■ **What is needed**
What is needed here is an exact repetition of the records below, beginning at the line that has "Donors (172, 2138)" and stopping after the line that has "[WhatsApp] (49, 2249)".

■ **Given information**
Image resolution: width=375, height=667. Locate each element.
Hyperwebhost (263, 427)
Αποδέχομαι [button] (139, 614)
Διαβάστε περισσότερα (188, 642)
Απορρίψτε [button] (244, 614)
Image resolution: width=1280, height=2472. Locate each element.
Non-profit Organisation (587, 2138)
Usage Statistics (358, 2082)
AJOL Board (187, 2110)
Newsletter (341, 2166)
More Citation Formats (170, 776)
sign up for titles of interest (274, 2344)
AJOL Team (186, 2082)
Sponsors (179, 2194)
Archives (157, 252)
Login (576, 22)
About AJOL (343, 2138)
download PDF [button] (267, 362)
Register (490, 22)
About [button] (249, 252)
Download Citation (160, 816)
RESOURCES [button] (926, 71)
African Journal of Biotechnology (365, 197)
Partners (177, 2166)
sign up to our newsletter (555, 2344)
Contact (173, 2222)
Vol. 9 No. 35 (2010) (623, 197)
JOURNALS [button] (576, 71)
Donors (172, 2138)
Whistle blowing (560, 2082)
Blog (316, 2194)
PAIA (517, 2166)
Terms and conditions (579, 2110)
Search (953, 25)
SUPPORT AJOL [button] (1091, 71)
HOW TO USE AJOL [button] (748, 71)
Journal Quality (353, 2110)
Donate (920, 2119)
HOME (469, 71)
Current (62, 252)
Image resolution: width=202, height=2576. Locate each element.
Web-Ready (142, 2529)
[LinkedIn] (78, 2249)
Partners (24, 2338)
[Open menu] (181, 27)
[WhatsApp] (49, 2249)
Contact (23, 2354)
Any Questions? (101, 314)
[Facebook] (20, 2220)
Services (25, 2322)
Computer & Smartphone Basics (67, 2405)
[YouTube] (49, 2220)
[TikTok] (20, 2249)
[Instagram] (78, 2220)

■ **Worked solution**
Donors (172, 2138)
Whistle blowing (560, 2082)
Blog (316, 2194)
PAIA (517, 2166)
Terms and conditions (579, 2110)
Search (953, 25)
SUPPORT AJOL [button] (1091, 71)
HOW TO USE AJOL [button] (748, 71)
Journal Quality (353, 2110)
Donate (920, 2119)
HOME (469, 71)
Current (62, 252)
Image resolution: width=202, height=2576. Locate each element.
Web-Ready (142, 2529)
[LinkedIn] (78, 2249)
Partners (24, 2338)
[Open menu] (181, 27)
[WhatsApp] (49, 2249)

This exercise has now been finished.